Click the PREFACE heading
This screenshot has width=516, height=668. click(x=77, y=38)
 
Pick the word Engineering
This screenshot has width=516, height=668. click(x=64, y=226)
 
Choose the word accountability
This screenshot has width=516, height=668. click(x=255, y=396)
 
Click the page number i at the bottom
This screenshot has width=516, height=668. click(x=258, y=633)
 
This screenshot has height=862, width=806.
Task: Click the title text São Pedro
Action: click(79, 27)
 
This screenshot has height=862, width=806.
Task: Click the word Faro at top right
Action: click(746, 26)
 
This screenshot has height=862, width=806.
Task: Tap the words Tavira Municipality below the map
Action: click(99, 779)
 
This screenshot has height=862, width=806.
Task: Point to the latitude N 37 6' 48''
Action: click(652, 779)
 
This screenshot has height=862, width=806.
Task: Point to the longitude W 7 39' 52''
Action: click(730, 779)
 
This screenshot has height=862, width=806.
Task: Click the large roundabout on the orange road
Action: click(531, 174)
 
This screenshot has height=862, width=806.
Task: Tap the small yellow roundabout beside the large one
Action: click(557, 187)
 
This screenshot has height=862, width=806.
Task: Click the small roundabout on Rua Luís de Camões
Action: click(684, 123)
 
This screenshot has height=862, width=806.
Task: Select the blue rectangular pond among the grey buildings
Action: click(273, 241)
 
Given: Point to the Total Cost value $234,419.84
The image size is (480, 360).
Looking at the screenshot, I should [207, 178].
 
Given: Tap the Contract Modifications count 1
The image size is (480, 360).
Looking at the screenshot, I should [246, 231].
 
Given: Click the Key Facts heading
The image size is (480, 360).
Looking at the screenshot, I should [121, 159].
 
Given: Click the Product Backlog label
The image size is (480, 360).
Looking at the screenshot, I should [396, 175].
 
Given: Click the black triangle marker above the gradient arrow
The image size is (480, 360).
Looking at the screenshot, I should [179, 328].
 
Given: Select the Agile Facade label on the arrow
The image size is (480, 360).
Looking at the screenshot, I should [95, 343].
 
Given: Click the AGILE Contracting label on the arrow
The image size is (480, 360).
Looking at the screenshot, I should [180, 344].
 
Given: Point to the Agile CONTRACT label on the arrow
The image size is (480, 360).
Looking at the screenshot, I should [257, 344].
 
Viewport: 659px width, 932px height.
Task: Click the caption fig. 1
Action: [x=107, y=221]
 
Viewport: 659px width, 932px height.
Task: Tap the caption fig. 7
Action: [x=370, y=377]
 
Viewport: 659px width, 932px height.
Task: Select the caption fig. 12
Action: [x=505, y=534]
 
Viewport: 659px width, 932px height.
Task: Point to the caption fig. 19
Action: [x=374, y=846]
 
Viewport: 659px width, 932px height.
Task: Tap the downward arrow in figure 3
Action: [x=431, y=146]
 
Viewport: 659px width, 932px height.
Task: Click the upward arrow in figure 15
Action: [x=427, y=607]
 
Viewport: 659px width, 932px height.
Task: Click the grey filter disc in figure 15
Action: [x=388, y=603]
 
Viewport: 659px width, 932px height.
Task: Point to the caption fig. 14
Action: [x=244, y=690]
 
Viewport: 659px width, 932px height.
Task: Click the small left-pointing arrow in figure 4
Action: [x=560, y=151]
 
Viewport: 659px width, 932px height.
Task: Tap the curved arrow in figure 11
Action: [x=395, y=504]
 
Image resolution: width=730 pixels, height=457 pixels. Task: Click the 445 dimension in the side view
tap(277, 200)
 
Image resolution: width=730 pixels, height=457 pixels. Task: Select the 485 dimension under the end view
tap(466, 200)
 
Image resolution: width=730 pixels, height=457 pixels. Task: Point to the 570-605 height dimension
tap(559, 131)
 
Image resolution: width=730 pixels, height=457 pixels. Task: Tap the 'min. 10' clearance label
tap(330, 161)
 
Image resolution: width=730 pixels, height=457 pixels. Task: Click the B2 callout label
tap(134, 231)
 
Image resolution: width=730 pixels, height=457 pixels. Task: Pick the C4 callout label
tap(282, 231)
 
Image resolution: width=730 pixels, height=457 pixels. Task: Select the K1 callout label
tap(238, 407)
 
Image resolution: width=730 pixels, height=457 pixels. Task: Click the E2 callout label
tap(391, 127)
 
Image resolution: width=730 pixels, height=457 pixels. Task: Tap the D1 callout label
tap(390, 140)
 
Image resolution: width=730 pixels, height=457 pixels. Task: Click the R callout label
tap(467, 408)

◆ ◆ ◆ ◆ ◆ ◆ ◆

[WHAT NEEDS TO BE DONE] Reproduce all of the entries above, substituting "callout tag" for each occurrence of "callout label" and leaving everything else unchanged.

[ANSWER TO THIS EXERCISE]
Click the PREFACE heading
This screenshot has width=516, height=668. click(x=77, y=38)
 
Pick the word Engineering
This screenshot has width=516, height=668. click(x=64, y=226)
 
Choose the word accountability
This screenshot has width=516, height=668. click(x=255, y=396)
 
Click the page number i at the bottom
This screenshot has width=516, height=668. click(x=258, y=633)
 
This screenshot has height=862, width=806.
Task: Click the title text São Pedro
Action: click(79, 27)
 
This screenshot has height=862, width=806.
Task: Click the word Faro at top right
Action: click(746, 26)
 
This screenshot has height=862, width=806.
Task: Tap the words Tavira Municipality below the map
Action: click(99, 779)
 
This screenshot has height=862, width=806.
Task: Point to the latitude N 37 6' 48''
Action: click(652, 779)
 
This screenshot has height=862, width=806.
Task: Point to the longitude W 7 39' 52''
Action: click(730, 779)
 
This screenshot has height=862, width=806.
Task: Click the large roundabout on the orange road
Action: click(531, 174)
 
This screenshot has height=862, width=806.
Task: Tap the small yellow roundabout beside the large one
Action: click(557, 187)
 
This screenshot has height=862, width=806.
Task: Click the small roundabout on Rua Luís de Camões
Action: click(684, 123)
 
This screenshot has height=862, width=806.
Task: Select the blue rectangular pond among the grey buildings
Action: click(273, 241)
 
Given: Point to the Total Cost value $234,419.84
The image size is (480, 360).
Looking at the screenshot, I should [207, 178].
 
Given: Tap the Contract Modifications count 1
The image size is (480, 360).
Looking at the screenshot, I should [246, 231].
 
Given: Click the Key Facts heading
The image size is (480, 360).
Looking at the screenshot, I should [121, 159].
 
Given: Click the Product Backlog label
The image size is (480, 360).
Looking at the screenshot, I should [396, 175].
 
Given: Click the black triangle marker above the gradient arrow
The image size is (480, 360).
Looking at the screenshot, I should [179, 328].
 
Given: Select the Agile Facade label on the arrow
The image size is (480, 360).
Looking at the screenshot, I should [95, 343].
 
Given: Click the AGILE Contracting label on the arrow
The image size is (480, 360).
Looking at the screenshot, I should [180, 344].
 
Given: Point to the Agile CONTRACT label on the arrow
The image size is (480, 360).
Looking at the screenshot, I should [257, 344].
 
Viewport: 659px width, 932px height.
Task: Click the caption fig. 1
Action: [x=107, y=221]
 
Viewport: 659px width, 932px height.
Task: Tap the caption fig. 7
Action: [x=370, y=377]
 
Viewport: 659px width, 932px height.
Task: Select the caption fig. 12
Action: [x=505, y=534]
 
Viewport: 659px width, 932px height.
Task: Point to the caption fig. 19
Action: [x=374, y=846]
 
Viewport: 659px width, 932px height.
Task: Tap the downward arrow in figure 3
Action: [x=431, y=146]
 
Viewport: 659px width, 932px height.
Task: Click the upward arrow in figure 15
Action: [x=427, y=607]
 
Viewport: 659px width, 932px height.
Task: Click the grey filter disc in figure 15
Action: [x=388, y=603]
 
Viewport: 659px width, 932px height.
Task: Point to the caption fig. 14
Action: [x=244, y=690]
 
Viewport: 659px width, 932px height.
Task: Click the small left-pointing arrow in figure 4
Action: [x=560, y=151]
 
Viewport: 659px width, 932px height.
Task: Tap the curved arrow in figure 11
Action: [x=395, y=504]
 
Image resolution: width=730 pixels, height=457 pixels. Task: Click the 445 dimension in the side view
tap(277, 200)
 
Image resolution: width=730 pixels, height=457 pixels. Task: Select the 485 dimension under the end view
tap(466, 200)
 
Image resolution: width=730 pixels, height=457 pixels. Task: Point to the 570-605 height dimension
tap(559, 131)
 
Image resolution: width=730 pixels, height=457 pixels. Task: Tap the 'min. 10' clearance label
tap(330, 161)
 
Image resolution: width=730 pixels, height=457 pixels. Task: Click the B2 callout tag
tap(134, 231)
 
Image resolution: width=730 pixels, height=457 pixels. Task: Pick the C4 callout tag
tap(282, 231)
 
Image resolution: width=730 pixels, height=457 pixels. Task: Select the K1 callout tag
tap(238, 407)
 
Image resolution: width=730 pixels, height=457 pixels. Task: Click the E2 callout tag
tap(391, 127)
 
Image resolution: width=730 pixels, height=457 pixels. Task: Tap the D1 callout tag
tap(390, 140)
 
Image resolution: width=730 pixels, height=457 pixels. Task: Click the R callout tag
tap(467, 408)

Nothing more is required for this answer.